In 1958, Dr. Leon Oettinger, Jr., found that DMAE:


  • Accelerated mental processes
  • Improved concentration span
  • Abolished early morning fogginess
  • Relieved lassitude and mild depression with obvious letdown when it was discontinued
  • Was useful in schizophrenia of long duration (with prolonged treatment)
  • Decreased irritability and reduced overactivity, leading to a much better overall social adaptation and improved scholastic functioning
  • Increased attention span
  • Did not cause drowsiness
  • Actually improved IQ!

Furthermore, he found that DMAE had numerous advantages over the amphetamines (like Ritalin) in that there were no effects on heart rate or blood pressure and no induced jitteriness. Instead of causing anorexia (loss of appetite) like the amphetamines, he found that DMAE actually improved appetite in many patients and caused no interference with sleep. In fact, he found that DMAE actually reduced sleep requirements. Dr. Oettinger concluded that DMAE was a most useful tool in the handling of the child with behavioral problems. (1)

In 1960, Dr. Stanley Geller reported on a double-blind study of 75 children, that DMAE in doses of 50 mg twice daily resulted in improved functioning capacity, puzzle-solving ability and organization of activity.(2)

Kugel and Alexander reported that DMAE had also been demonstrated to be useful in the treatment of chronic fatigue and depression in children. This study also looked at 42 emotionally-disturbed children, with a mean IQ of 78 (35 of whom had frank encephalopathy). They found no differences between DMAE and placebo. However, they conceded that the dosage used (100 mg per day) might have been inadequate for the severity of the conditions that were treated in their study. This group was comprised of children who were certainly not typical of most of those with ADD. (3)

In another double-blind study of fifty children who had been diagnosed as suffering from hyperkinetic syndrome, DMAE was administered in doses up to 500 mg/day (300 mg in the morning, another 200 mg at lunch). The author concluded that DMAE, when administered at doses of 300-500 mg per day for 12 weeks to moderately disturbed hyperkinetic children (six to 12 years of age) produces greater overall improvement in comparison to patients similarly treated with a placebo. (4)

As you can probably surmise from the above, I am not a great fan of Ritalin, nor a believer in the widespread over diagnosing of ADD. I believe learning and behavioral disabilities in children have a number of causes and that the vast majority are due to hypoglycemia and/or food allergies. I do not believe that Ritalin, although effective, is a panacea. Furthermore, I believe that Ritalin has more drawbacks than benefits: (1) dependence or addiction; (2) anorexia, leading to growth and developmental problems; and (3) sleep disturbances, further exacerbating learning problems. An additional consequence of Ritalin use is the recent determination by the Armed Services that a history of Ritalin use is a disqualifying condition for entry into the Army, Air Force or Navy.

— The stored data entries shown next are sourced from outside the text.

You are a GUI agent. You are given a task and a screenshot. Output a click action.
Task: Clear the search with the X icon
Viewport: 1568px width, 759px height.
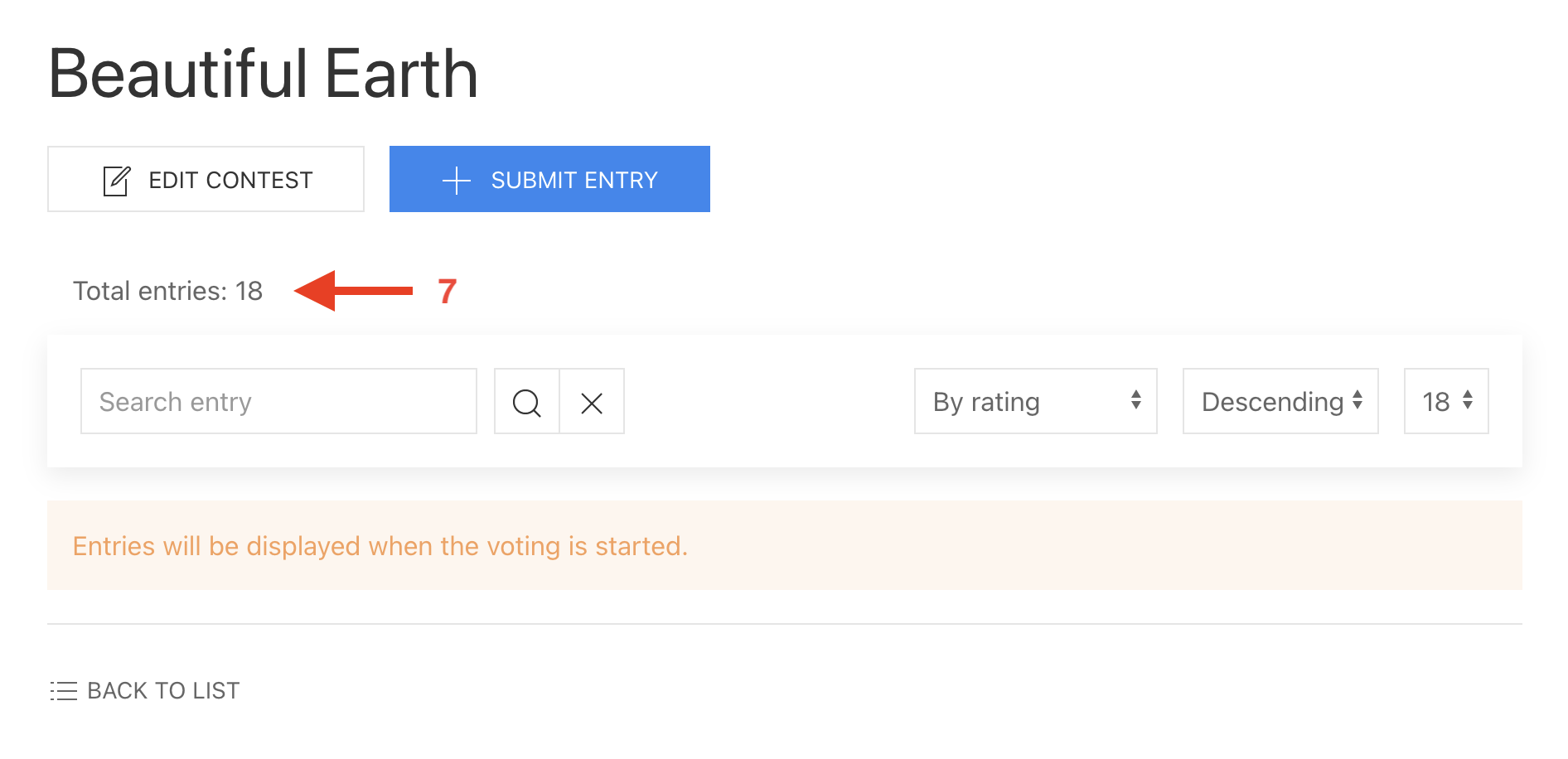(x=592, y=403)
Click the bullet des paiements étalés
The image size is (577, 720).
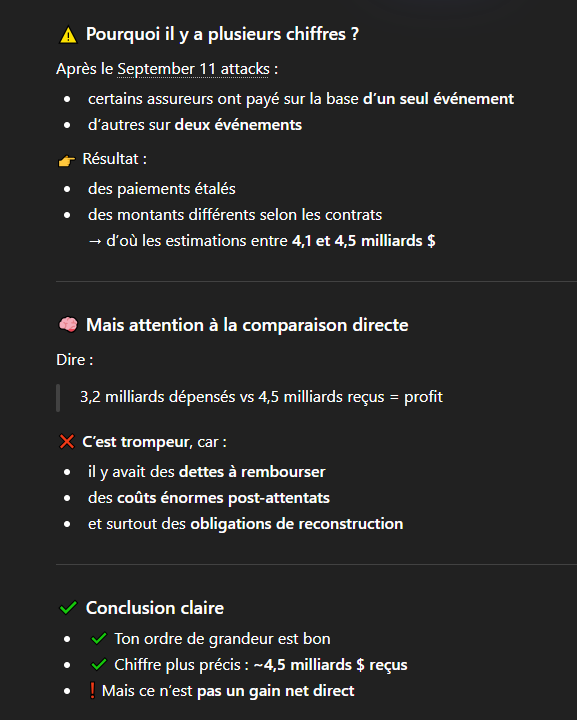coord(162,189)
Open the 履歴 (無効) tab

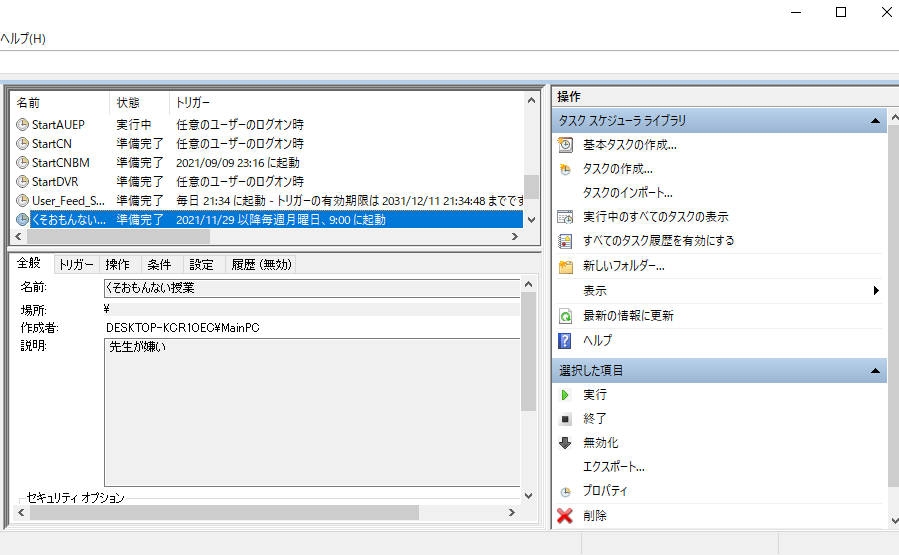click(261, 264)
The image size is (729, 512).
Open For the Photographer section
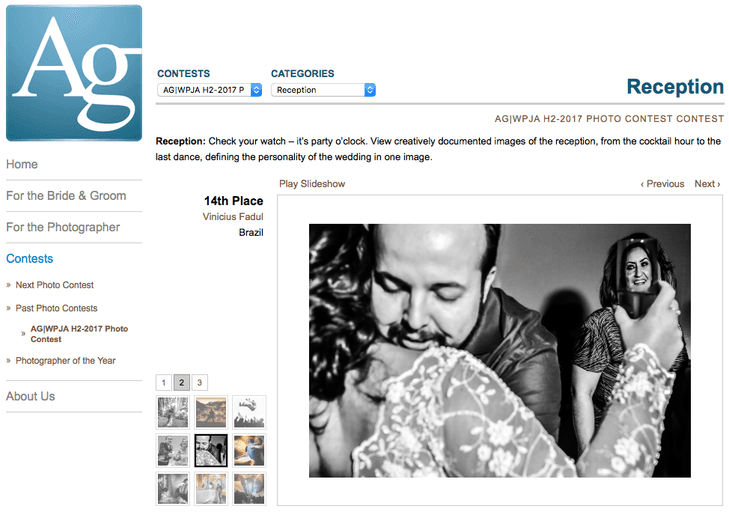click(63, 227)
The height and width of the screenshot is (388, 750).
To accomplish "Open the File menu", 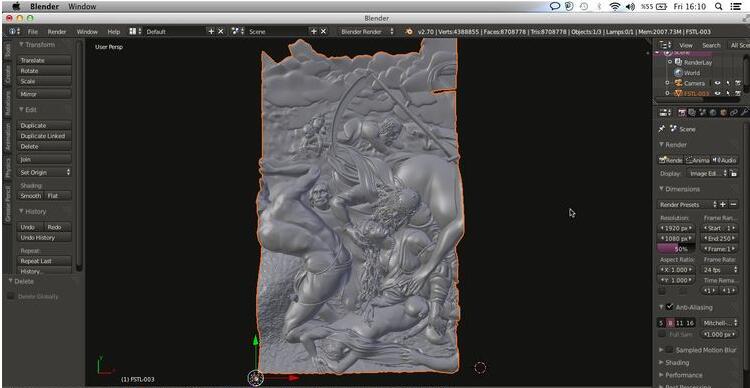I will click(x=33, y=32).
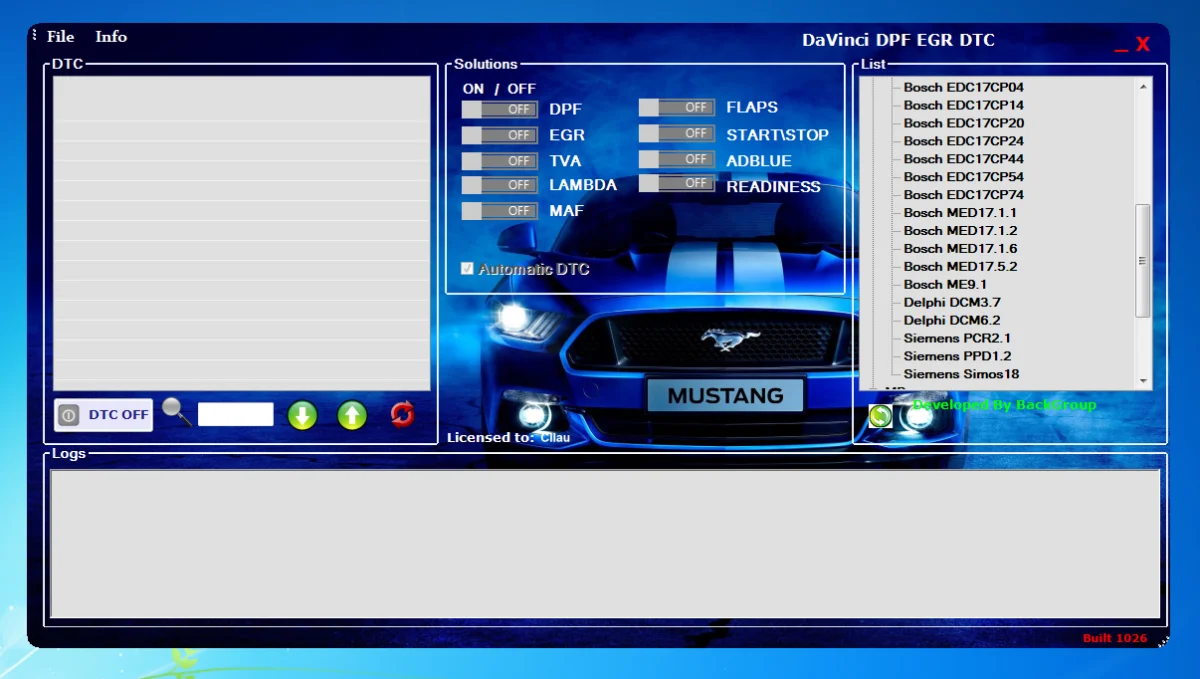
Task: Open the File menu
Action: pos(61,37)
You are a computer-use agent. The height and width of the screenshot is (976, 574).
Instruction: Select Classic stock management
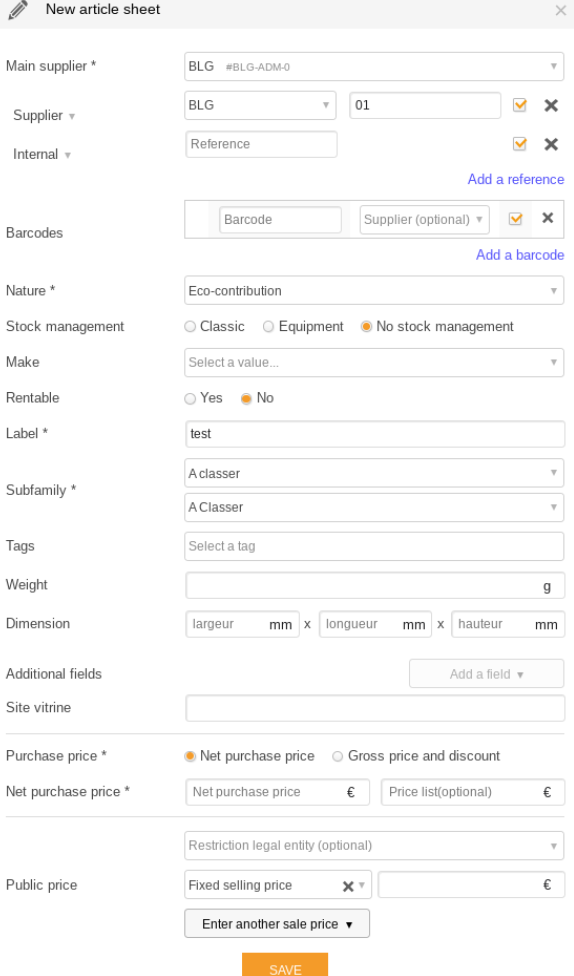point(190,327)
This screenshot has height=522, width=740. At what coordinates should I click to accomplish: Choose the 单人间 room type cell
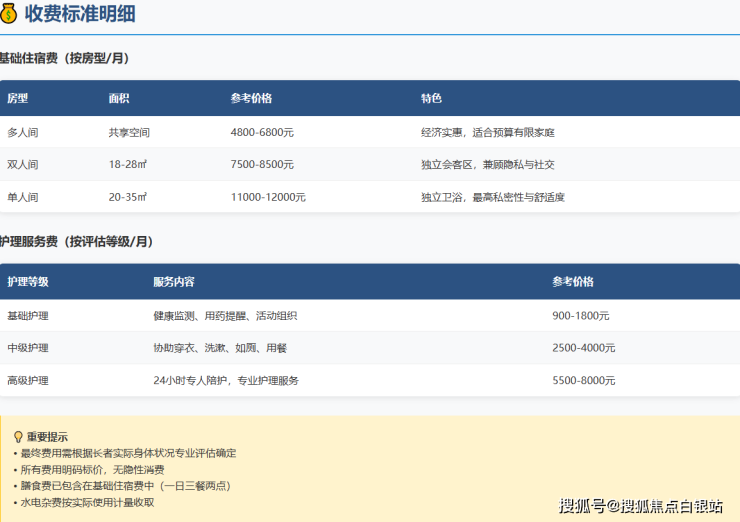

Prior to using Ritalin, I would attempt to determine if there is a metabolic cause of the learning/behavioral problems. I would dramatically alter the diet, cutting out simple carbohydrates and increasing quality proteins and fats (eggs, fresh fish, chicken and meat, butter, coconut oil, olive oil, etc.). I would also prescribe the liberal use of vegetables, limited fruit, and rotational avoidance of milk, corn and wheat (to rule out food allergies). I would institute the use of DMAE, in doses beginning at 100 mg in the morning, advancing the dosage as tolerated to 500 mg per day in divided doses.

Next month: James South provides additional information on this topic and discusses the value of magnesium and grape seed extract supplementation in treating ADD.


Oettinger, L. The use of Deanol in the treatment of disorders of behavior in children. J. Pediat, 1958, 53: 761-675.

Geller, S. J. Comparison of a tranquilizer and a psychic energizer. JAMA, 1960, 174: 89-92.

Kugel, R. B., and Alexander, T. The effect of a central nervous system stimulant (Deanol) on behavior. Pediatrics. 1963, 31: 651-655.

Coleman, N., Dexheimer, P., Dimascio, A., Redman, W., and Finnerty, R. Deanol in the treatment of hyperkinetic children. Psychosomatics, 1976, 17: 68-72.